Task statement:
Look below for lines that hold the string "dimensions" and copy each one.

(Saved data entries)

<<<<

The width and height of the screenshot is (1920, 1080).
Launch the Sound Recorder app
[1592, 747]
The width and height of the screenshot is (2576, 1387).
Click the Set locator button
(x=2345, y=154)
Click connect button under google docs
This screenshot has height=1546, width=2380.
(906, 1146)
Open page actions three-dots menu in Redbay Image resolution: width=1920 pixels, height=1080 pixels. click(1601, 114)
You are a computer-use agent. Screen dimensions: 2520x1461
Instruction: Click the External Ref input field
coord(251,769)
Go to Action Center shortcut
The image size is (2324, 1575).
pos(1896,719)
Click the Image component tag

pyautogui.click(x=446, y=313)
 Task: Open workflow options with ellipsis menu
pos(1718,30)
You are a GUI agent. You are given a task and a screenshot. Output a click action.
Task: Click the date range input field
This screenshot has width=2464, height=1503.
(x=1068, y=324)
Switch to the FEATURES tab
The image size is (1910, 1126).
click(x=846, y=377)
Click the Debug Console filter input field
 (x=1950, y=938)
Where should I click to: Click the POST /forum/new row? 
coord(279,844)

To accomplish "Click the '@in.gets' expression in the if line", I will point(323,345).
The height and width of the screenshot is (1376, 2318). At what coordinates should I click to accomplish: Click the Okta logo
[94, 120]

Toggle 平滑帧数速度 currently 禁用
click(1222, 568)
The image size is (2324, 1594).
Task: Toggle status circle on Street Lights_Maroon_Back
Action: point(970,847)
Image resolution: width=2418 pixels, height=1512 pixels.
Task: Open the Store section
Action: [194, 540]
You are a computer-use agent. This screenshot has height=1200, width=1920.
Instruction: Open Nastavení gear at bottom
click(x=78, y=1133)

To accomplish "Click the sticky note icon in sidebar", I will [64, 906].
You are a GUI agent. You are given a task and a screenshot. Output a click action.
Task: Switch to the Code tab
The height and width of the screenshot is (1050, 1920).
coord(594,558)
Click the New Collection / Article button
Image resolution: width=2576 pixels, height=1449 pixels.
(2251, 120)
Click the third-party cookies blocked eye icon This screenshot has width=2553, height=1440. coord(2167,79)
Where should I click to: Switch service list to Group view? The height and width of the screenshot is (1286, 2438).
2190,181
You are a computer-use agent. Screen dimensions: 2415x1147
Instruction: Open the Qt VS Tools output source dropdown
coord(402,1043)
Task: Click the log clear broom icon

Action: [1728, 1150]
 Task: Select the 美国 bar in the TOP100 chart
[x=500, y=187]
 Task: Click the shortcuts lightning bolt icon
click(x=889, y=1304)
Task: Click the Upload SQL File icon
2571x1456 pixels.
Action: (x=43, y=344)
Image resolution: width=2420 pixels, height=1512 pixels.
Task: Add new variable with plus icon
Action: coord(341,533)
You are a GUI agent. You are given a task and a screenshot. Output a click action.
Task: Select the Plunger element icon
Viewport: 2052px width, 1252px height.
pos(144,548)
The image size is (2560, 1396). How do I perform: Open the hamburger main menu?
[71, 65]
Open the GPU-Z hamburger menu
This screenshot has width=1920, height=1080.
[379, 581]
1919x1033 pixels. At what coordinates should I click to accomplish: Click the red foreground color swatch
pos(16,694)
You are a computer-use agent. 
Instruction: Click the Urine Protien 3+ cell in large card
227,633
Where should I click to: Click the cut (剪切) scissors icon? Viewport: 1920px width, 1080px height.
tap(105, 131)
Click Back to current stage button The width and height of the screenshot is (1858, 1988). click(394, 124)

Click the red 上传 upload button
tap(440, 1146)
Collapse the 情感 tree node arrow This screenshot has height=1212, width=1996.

>>>>

Solution below:
You are a computer-use agent. Screen dimensions: 2520x1461
You are a computer-use agent. Screen dimensions: 2415x1147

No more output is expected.